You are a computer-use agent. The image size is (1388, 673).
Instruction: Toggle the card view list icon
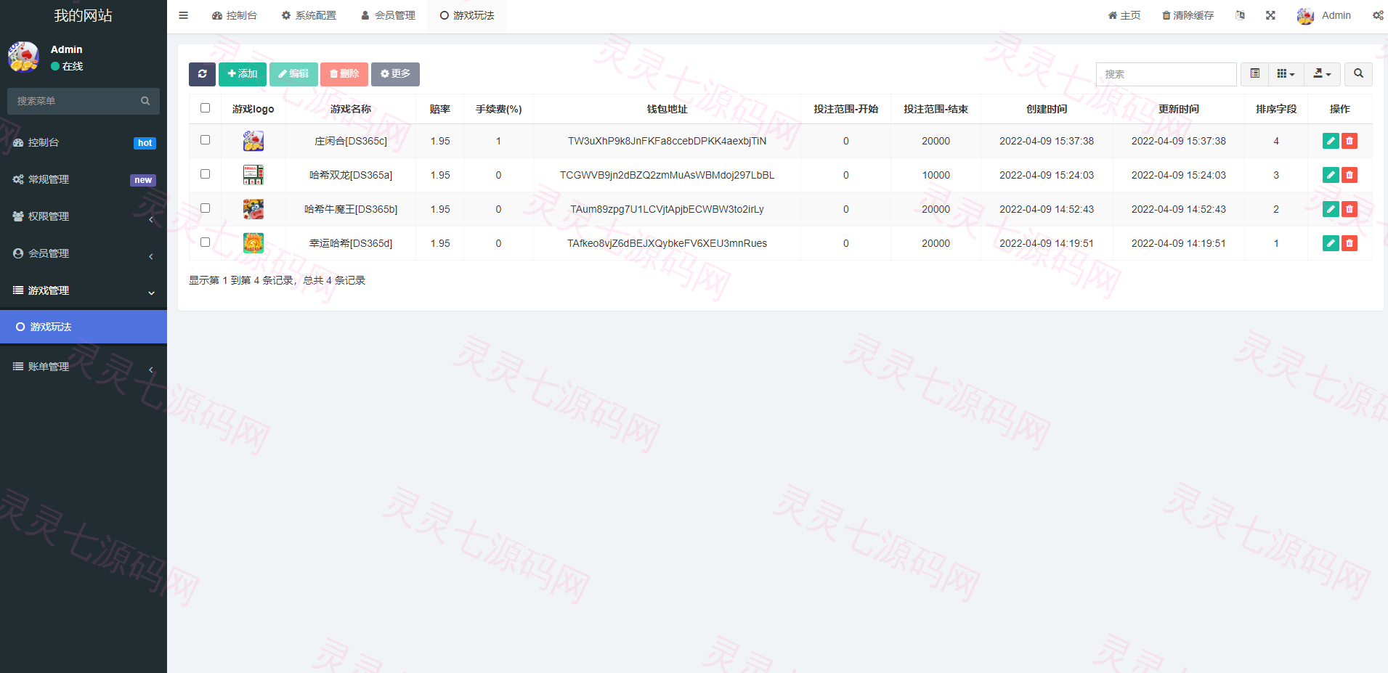tap(1254, 74)
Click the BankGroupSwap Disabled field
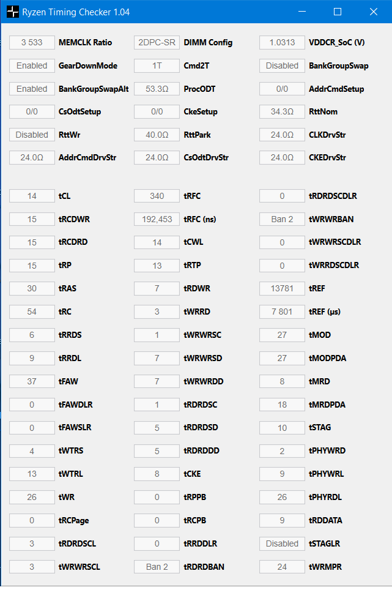This screenshot has height=590, width=392. pyautogui.click(x=282, y=66)
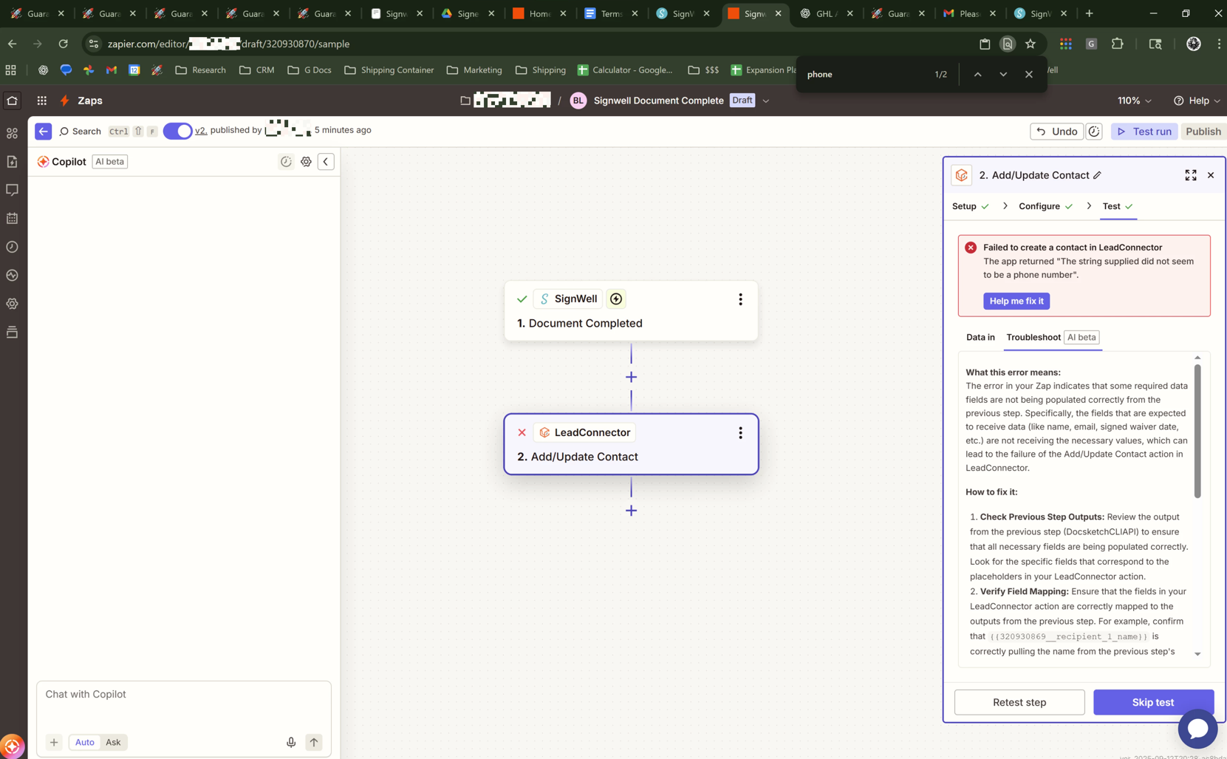Image resolution: width=1227 pixels, height=759 pixels.
Task: Open Copilot settings gear icon
Action: tap(306, 162)
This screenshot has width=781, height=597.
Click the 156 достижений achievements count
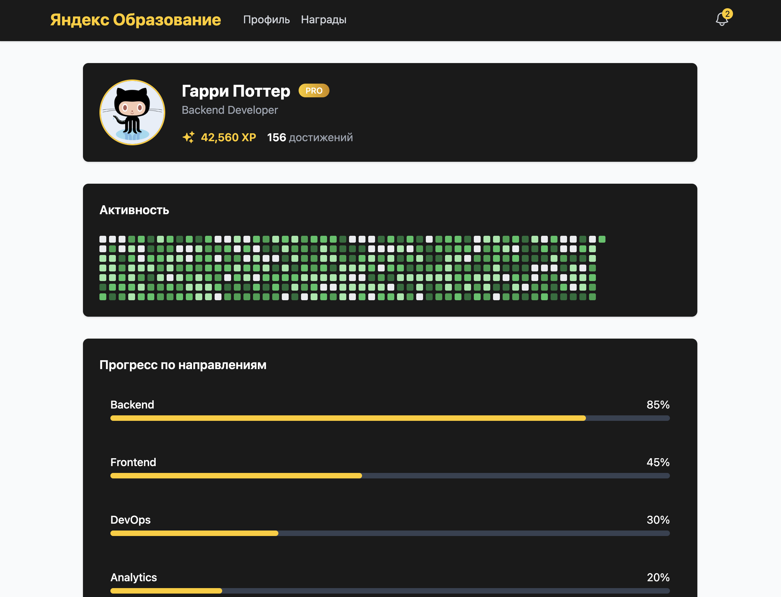coord(310,138)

■ ■ ■ ■ ■ ■ ■

Activity
Pictures stay out, and every line of the records is transcribed exactly.

Expected output
You are a computer-use agent. The image size is (1388, 673).
Instruction: Toggle the card view list icon
tap(1254, 74)
Click the BankGroupSwap Disabled field
This screenshot has height=590, width=392. pyautogui.click(x=282, y=66)
Image resolution: width=1227 pixels, height=759 pixels.
Task: Open Copilot settings gear icon
Action: tap(306, 162)
This screenshot has width=781, height=597.
Click the 156 достижений achievements count
coord(310,138)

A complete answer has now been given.